Look through the records below and collect all lines that hold the string "preview".
━━━ Data records ━━━
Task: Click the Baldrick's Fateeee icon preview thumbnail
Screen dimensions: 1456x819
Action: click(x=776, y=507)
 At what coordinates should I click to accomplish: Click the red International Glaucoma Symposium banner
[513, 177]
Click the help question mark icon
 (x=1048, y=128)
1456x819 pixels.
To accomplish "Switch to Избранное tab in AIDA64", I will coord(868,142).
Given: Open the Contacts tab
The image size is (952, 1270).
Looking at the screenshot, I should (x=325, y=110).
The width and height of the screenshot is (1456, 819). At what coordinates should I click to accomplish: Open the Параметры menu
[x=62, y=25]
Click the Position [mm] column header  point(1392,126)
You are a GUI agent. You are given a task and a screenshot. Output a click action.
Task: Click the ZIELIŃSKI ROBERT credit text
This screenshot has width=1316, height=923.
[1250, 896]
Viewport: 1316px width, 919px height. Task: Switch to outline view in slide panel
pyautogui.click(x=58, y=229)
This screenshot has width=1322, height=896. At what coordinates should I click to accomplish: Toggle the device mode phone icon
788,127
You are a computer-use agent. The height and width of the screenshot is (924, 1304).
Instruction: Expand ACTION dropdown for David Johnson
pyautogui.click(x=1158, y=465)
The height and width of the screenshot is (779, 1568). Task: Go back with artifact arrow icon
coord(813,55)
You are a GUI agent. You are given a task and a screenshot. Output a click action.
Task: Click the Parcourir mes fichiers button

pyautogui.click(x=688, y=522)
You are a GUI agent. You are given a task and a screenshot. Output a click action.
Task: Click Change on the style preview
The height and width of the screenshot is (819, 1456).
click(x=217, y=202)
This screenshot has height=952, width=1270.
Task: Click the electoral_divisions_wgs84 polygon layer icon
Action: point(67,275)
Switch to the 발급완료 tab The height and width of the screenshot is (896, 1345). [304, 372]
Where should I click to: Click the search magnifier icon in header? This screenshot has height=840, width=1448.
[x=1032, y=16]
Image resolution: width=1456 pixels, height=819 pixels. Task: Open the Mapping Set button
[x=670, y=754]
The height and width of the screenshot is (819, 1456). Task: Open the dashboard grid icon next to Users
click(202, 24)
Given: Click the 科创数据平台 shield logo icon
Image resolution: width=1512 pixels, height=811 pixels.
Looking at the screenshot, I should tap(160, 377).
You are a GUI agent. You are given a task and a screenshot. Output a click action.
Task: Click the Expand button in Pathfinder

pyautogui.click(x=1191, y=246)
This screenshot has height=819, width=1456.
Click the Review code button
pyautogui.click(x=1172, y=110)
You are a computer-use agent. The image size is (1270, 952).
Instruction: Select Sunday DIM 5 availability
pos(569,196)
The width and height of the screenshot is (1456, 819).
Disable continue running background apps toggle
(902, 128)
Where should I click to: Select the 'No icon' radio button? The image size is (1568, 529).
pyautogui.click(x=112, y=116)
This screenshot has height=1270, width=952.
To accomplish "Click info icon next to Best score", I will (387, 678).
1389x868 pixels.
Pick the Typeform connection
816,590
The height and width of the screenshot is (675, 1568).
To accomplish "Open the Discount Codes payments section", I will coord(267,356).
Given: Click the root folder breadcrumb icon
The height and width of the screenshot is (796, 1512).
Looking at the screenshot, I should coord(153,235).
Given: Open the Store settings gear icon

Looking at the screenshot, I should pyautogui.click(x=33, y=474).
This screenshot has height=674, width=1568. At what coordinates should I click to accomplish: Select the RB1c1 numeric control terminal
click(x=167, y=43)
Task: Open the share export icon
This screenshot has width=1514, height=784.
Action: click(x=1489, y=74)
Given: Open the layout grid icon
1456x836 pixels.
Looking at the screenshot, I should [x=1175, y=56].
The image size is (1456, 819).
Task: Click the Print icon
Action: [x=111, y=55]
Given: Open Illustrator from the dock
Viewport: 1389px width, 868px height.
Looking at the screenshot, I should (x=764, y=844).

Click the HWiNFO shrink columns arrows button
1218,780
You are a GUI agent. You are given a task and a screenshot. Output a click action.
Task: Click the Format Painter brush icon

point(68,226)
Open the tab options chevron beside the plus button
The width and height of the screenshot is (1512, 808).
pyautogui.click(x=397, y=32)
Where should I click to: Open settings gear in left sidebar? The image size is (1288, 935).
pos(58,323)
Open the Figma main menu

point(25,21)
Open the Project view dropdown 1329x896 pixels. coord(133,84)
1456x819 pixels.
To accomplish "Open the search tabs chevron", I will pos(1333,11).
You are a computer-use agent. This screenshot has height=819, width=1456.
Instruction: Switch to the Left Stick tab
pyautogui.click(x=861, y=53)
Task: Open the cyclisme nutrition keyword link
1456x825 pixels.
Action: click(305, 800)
━━━
Exercise solution ->
Task: Click the Baldrick's Fateeee icon preview thumbnail
Task: Click Change on the style preview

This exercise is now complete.